Another similar collaboration involved Nagarro working with a German home automation company to roll out remote firmware updates for home automation devices. We used an Enterprise Firmware Over the Air (FOTA) update solution to release device firmware updates to thousands of end devices, ranging from thermostats and plugs to lawnmowers.
We designed and developed a secure and reliable solution that can support multiple device types and protocols and is scalable up to multimillion devices. It enabled the following use cases:
- Upload of firmware packages
- Flexible updates – service engineers can mark updates as optional, mandatory, or even optional with a due date when mandatory
- Rules engine to define/update rules based on the current device and gateway versions
- Remote canary testing and pre-production validation
- Integration of the solution into the existing service portal for a single access point
- Transfer of firmware packages from cloud storage to the gateways, enabling scalability
- Download the entire package to the devices before uploading for high reliability
- End-to-end communication encryption and firmware signature ensure security
- Resumable downloads capability for resilience
Our solution enabled the remote rollout of firmware updates on over a million devices, including feature enhancements, defects or bug fixing, or security patch rollouts on multiple devices.

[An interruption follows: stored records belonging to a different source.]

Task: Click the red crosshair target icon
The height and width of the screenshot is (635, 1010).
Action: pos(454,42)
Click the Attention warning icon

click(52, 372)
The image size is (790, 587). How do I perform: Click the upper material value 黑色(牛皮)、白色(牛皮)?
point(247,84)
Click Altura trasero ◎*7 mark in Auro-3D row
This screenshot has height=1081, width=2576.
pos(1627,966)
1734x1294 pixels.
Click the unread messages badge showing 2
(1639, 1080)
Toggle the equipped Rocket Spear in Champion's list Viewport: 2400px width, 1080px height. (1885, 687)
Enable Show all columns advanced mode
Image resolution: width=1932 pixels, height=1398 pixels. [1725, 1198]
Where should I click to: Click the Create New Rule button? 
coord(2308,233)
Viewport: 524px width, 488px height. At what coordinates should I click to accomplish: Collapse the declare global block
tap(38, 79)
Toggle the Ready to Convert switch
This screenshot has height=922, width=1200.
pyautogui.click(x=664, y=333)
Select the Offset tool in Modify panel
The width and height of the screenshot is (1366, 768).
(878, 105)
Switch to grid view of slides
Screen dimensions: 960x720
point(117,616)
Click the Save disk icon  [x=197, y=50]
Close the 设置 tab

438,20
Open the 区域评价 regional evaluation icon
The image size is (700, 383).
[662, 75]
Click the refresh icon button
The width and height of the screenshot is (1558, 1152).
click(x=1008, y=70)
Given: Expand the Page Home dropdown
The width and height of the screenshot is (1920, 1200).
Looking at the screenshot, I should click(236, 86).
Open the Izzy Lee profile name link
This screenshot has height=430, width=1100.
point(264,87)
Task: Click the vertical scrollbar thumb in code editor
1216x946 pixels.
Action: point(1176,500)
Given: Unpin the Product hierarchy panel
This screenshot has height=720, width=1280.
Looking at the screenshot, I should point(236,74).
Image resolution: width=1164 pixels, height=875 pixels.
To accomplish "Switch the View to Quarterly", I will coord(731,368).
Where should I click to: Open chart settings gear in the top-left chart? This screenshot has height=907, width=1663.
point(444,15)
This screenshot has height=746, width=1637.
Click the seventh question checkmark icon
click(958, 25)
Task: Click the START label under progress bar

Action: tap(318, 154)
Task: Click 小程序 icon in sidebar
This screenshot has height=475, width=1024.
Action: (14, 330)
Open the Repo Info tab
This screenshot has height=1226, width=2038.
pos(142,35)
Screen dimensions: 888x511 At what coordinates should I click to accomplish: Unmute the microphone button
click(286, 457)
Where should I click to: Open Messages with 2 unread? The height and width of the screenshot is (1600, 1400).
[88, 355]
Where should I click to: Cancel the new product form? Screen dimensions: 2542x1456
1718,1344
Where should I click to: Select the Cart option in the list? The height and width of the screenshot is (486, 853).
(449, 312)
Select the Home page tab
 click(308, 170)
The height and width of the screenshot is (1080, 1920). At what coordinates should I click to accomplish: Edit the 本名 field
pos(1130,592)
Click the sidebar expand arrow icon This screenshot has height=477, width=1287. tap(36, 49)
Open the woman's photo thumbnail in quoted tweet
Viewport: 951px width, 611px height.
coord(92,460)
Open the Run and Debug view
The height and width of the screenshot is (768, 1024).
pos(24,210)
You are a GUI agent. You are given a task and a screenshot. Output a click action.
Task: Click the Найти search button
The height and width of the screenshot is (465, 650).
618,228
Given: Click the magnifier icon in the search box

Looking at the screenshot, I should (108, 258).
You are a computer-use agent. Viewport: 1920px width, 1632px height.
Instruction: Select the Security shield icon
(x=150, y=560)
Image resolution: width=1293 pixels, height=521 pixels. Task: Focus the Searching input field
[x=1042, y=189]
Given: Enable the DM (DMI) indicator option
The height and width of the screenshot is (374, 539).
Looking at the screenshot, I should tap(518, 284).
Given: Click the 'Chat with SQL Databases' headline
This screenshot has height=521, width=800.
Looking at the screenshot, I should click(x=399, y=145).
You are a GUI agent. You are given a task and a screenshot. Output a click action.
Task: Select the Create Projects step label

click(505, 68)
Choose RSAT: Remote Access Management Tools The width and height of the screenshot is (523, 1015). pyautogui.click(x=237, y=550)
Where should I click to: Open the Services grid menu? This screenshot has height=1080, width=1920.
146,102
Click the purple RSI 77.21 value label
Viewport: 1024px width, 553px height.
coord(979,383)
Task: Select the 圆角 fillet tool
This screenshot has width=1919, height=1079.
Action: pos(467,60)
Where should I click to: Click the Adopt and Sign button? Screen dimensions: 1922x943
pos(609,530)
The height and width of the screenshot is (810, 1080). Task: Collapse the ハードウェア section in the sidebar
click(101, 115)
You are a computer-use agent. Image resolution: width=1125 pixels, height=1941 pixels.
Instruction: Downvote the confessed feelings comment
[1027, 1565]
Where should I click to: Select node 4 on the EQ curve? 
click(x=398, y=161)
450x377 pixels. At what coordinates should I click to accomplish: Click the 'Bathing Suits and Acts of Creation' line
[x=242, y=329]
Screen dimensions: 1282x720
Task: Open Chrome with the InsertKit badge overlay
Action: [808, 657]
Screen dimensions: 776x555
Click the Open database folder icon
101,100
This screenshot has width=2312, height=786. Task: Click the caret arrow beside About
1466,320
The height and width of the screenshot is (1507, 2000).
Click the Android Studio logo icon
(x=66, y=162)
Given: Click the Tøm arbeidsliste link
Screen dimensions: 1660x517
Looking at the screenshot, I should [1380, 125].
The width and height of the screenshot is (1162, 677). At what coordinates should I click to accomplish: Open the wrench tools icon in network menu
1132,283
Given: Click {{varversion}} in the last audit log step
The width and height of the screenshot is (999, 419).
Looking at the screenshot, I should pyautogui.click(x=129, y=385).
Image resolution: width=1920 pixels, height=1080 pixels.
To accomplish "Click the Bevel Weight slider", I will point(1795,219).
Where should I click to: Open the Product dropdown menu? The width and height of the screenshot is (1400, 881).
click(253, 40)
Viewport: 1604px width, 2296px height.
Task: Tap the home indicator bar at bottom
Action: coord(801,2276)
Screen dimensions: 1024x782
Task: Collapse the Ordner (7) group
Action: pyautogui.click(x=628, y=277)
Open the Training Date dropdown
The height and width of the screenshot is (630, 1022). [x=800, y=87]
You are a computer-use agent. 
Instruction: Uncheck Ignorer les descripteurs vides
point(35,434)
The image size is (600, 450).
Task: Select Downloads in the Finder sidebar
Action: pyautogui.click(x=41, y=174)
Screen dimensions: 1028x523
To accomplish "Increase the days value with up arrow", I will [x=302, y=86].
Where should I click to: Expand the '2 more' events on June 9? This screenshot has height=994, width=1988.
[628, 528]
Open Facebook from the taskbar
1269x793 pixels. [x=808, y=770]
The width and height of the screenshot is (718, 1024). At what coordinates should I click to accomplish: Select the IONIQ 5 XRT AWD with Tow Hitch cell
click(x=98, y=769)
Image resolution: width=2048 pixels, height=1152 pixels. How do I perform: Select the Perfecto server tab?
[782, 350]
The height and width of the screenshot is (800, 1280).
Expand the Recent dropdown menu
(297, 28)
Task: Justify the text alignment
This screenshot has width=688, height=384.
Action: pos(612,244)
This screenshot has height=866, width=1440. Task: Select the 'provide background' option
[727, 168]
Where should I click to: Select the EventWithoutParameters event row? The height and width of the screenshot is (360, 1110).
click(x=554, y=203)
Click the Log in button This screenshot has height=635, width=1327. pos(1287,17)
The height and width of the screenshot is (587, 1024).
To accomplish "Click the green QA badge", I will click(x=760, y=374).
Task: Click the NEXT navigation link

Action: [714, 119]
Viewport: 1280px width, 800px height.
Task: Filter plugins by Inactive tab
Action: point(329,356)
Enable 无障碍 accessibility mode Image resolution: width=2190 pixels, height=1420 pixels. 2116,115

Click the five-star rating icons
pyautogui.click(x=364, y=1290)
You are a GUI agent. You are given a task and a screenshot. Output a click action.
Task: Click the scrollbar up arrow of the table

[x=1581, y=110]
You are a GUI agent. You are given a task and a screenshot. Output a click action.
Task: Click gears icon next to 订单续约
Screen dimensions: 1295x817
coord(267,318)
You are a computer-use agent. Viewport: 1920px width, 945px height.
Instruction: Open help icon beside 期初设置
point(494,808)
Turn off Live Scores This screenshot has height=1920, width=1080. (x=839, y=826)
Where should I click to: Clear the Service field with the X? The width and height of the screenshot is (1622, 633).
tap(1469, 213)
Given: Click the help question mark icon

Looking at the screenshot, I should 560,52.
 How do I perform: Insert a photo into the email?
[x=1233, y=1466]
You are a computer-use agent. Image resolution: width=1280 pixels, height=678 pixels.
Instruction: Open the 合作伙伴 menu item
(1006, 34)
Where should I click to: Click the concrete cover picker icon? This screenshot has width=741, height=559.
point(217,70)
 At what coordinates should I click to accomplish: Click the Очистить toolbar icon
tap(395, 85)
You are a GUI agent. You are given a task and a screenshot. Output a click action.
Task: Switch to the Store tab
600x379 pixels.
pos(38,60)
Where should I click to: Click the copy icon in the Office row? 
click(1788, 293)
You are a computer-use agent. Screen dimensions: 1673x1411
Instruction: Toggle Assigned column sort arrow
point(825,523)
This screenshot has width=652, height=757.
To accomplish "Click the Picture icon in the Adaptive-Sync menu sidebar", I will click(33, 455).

This platform has enabled validation and canary tests with dedicated production servers before the final rollout, leading to high-quality products in final production.
Nagarro's journey across various industries employing FOTA capabilities has been a two-way learning process. We've applied our expertise to each sector and gained profound insights and innovative ideas that have played a crucial role in continuously improving our FOTA offerings.
The future is FOTA
MedTech companies increasingly opt for Firmware Over-The-Air (FOTA) updates to efficiently and securely push firmware updates to medical devices despite the varied needs driven by their integrated ecosystem, product diversity, and data-driven strategies.
Soon enough, firmware Over-The-Air (FOTA) will transition from being a mere choice to an absolute necessity for MedTech companies. Those who embrace this technology early on stand to gain the most from its transformative potential. MedTech companies that take proactive measures today position themselves as pioneers in the evolving landscape of value-based care and secure their position in tomorrow's market.